EXERCISE SET:
• 1. Set down the stretch of the passage on ground settlement outside the pit from "It can be seen" through "of this effect.", word for word.
• 2. Resume the passage on ground settlement outside the pit, picking up right after its final sentence.

TEXT BLOCK:
+ + +

4.3.2. Ground Settlement Outside the Pit No Buildings

Figure 13 shows the changes in the ground settlement outside the pit for the single-anchor type with buildings and the anchor-intersection type with buildings. As can be seen from Figure 13a, the maximum settlement values of each working condition in the single-anchor type are 7.55 mm, 10.94 mm, 13.85 mm, and 16.99 mm, respectively. Compared with the kw1 working condition, the settlement of the remaining working conditions increases by 44.9%, 83.4%, and 125.9%, respectively. Similar to the group without buildings, with the increase in the excavation depth, the settlement deformation of the soil outside the pit also continues to increase. The difference is that the maximum ground settlement affected by each level of excavation in the group with buildings is greater than that in the group without buildings. As can be seen from Figure 13b, the maximum settlement deformation values of each working condition in the anchor-intersection type are 6.98 mm, 9.46 mm, 11.44 mm, and 13.94 mm, respectively. Compared with the kw1 working condition, the settlement of the remaining working conditions increases by 35.5%, 63.9%, and 99.7%, respectively. After the excavation is completed, the maximum ground settlement value of the anchor-intersection type is 17.9% lower than that of the single-anchor type.

It can be seen from Figure 13b that during the initial stage of foundation pit excavation, in the kw1–kw2 stage, the anchor-intersection type shows a brief uplift. After the excavation of the first layer of soil is completed, the maximum uplift amount is 2.23 mm. Subsequently, as the excavation depth of the foundation pit increases, the soil outside the pit turns into a settlement situation. This is because the “soil-squeezing effect” of the support structure in the initial stage of excavation causes a brief uplift of the soil outside the pit. With the excavation of the foundation pit and the existence of the load of the buildings behind, the stress of the soil behind the piles will increase significantly, resulting in the gradual weakening and disappearance of this effect.

+ + +

SUPPLIED MATERIAL:
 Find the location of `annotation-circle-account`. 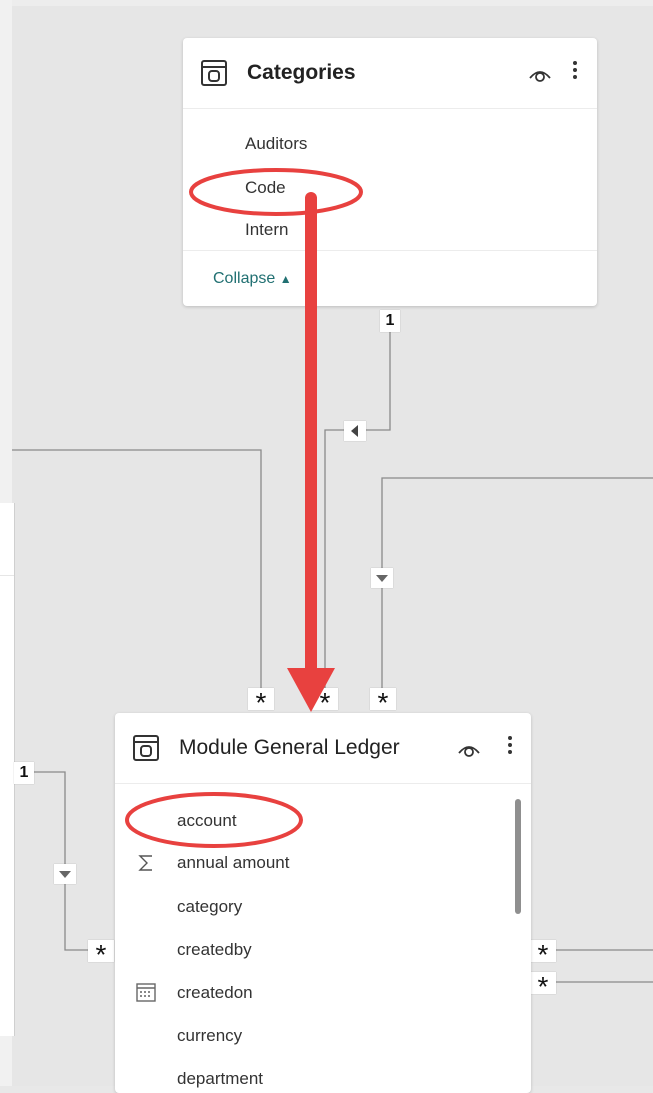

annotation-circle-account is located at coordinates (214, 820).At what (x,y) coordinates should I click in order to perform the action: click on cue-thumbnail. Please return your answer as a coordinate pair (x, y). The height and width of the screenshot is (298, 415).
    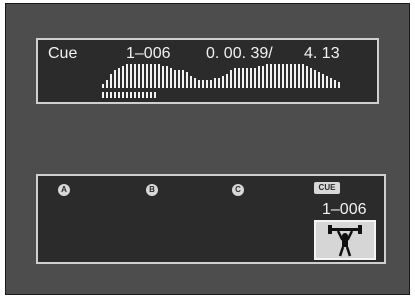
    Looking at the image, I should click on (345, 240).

+ + +

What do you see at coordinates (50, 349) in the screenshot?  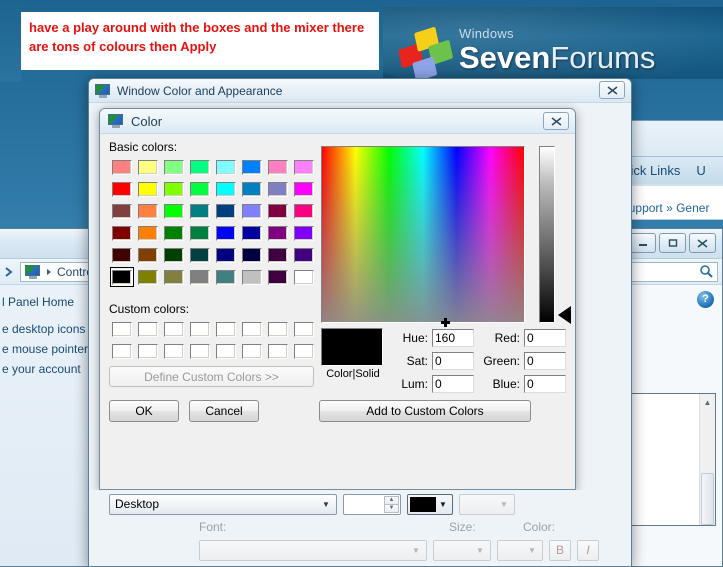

+ + +

YOUR RESPONSES:
• 1.
It can be seen from Figure 13b that during the initial stage of foundation pit excavation, in the kw1–kw2 stage, the anchor-intersection type shows a brief uplift. After the excavation of the first layer of soil is completed, the maximum uplift amount is 2.23 mm. Subsequently, as the excavation depth of the foundation pit increases, the soil outside the pit turns into a settlement situation. This is because the “soil-squeezing effect” of the support structure in the initial stage of excavation causes a brief uplift of the soil outside the pit. With the excavation of the foundation pit and the existence of the load of the buildings behind, the stress of the soil behind the piles will increase significantly, resulting in the gradual weakening and disappearance of this effect.

• 2.
Overall, the “settlement troughs” appeared in the surface settlement changes outside the pits of the two groups of models. The location where the maximum settlement value occurred was around 6–8 m outside the pit, which was approximately 0.6–0.8 times the excavation depth. This is because simulated existing buildings were arranged outside the foundation pit, and the maximum surface settlement occurred around the buildings. As the excavation depth of the foundation pit increased, the surface settlement continued to increase. In the case of the existence of existing buildings, the maximum settlement of the single-anchor type increased by 29.7% compared with the cross-anchor type. The reason is that the existence of the buildings outside the pit generated additional stress on the soil. For the single-anchor type, due to the lack of the middle row of inclined anchors, the control effect on the deformation of the foundation pit weakened, the pores of the soil behind the pile were compressed, and the earth pressure increased, resulting in larger surface settlement. This indicates that the existence of existing buildings will exacerbate the surface settlement outside the foundation pit, and the cross-anchor system with the combined action of the middle row and the rear row of anchors can reduce the maximum surface settlement.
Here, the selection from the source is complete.